La province d'Idleb, région du nord-ouest de la Syrie théâtre d'une bataille acharnée et d'une crise humanitaire, bénéficie vendredi d'une…

La province d’Idleb, région du nord-ouest de la Syrie théâtre d’une bataille acharnée et d’une crise humanitaire, bénéficie vendredi d’une rare période de calme, aucun avion ne sillonnant le ciel pour la première fois depuis des mois, au lendemain d’un accord de cessez-le-feu russo-turc.

Cette trêve, entrée en vigueur à minuit (22H00 GMT) après des semaines de combats entre forces pro-régime d’un côté et groupes jihadistes et rebelles de l’autre, semblait tenir en matinée, malgré des violences nocturnes intermittentes, selon l’Observatoire syrien des droits de l’Homme (OSDH) et des correspondants de l’AFP.

Le directeur de l’OSDH, Rami Abdel Rahmane, a signalé « l’absence totale d’avions de guerre russes et du régime dans l’espace aérien d’Idleb », une aubaine pour la population civile, qui paie un lourd tribut lors des bombardements.

Dans la nuit, durant les trois premières heures de vendredi, « des affrontements intermittents et des échanges de tirs ont eu lieu, avant de s’interrompre », a précisé M. Abdel Rahmane.

Six soldats syriens et au moins neuf jihadistes du Parti islamique du Turkestan (TIP) –dont les membres appartiennent majoritairement à la minorité musulmane ouïghoure de Chine– ont été tués dans ces accrochages, selon l’OSDH.

Jeudi, le président russe Vladimir Poutine, dont le pays appuie militairement Damas, et son homologue turc Recep Tayyip Erdogan, qui soutient des groupes rebelles, sont parvenus à un accord de cessez-le-feu au terme d’une réunion marathon à Moscou.

DONNÉES FOURNIES:
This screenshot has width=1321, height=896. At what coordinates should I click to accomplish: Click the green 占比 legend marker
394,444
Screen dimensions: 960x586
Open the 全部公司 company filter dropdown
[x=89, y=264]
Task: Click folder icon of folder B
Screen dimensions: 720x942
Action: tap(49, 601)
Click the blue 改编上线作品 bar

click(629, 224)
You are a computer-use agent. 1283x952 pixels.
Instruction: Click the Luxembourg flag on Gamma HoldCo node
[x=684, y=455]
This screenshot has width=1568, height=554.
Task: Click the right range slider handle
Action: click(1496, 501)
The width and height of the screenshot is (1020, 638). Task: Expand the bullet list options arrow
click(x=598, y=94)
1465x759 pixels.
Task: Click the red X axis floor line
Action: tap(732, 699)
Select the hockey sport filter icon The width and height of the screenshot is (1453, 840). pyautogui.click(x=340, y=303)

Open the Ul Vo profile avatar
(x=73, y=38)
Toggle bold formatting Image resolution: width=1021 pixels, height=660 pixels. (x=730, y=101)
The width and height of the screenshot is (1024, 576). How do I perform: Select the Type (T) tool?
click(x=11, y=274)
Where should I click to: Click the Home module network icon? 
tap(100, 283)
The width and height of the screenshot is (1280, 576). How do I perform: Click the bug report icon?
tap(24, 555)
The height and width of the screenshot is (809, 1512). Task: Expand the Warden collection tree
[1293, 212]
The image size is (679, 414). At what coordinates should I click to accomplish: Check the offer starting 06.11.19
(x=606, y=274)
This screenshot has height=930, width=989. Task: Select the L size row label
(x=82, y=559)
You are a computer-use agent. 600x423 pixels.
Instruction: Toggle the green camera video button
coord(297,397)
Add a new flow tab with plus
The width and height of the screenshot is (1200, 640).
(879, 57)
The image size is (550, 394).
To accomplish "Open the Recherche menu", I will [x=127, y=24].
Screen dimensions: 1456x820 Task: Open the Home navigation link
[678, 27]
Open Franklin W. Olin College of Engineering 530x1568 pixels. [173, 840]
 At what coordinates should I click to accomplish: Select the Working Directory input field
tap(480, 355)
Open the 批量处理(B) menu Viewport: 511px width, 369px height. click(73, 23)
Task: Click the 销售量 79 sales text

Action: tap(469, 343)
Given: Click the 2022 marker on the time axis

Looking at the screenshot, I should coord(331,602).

CONSIGNE ÉCRITE 1: D'après le texte sur la trêve à Idleb, à quelle heure GMT le cessez-le-feu est-il entré en vigueur ?
CONSIGNE ÉCRITE 2: Reproduisez fidèlement le passage du texte sur la trêve à Idleb qui commence aux mots "La province d'Idleb, région" et s'arrête après les mots "correspondants de l’AFP.".

RÉSULTAT FINAL 1: À 22H00 GMT, soit à minuit.

RÉSULTAT FINAL 2:
La province d'Idleb, région du nord-ouest de la Syrie théâtre d'une bataille acharnée et d'une crise humanitaire, bénéficie vendredi d'une…

La province d’Idleb, région du nord-ouest de la Syrie théâtre d’une bataille acharnée et d’une crise humanitaire, bénéficie vendredi d’une rare période de calme, aucun avion ne sillonnant le ciel pour la première fois depuis des mois, au lendemain d’un accord de cessez-le-feu russo-turc.

Cette trêve, entrée en vigueur à minuit (22H00 GMT) après des semaines de combats entre forces pro-régime d’un côté et groupes jihadistes et rebelles de l’autre, semblait tenir en matinée, malgré des violences nocturnes intermittentes, selon l’Observatoire syrien des droits de l’Homme (OSDH) et des correspondants de l’AFP.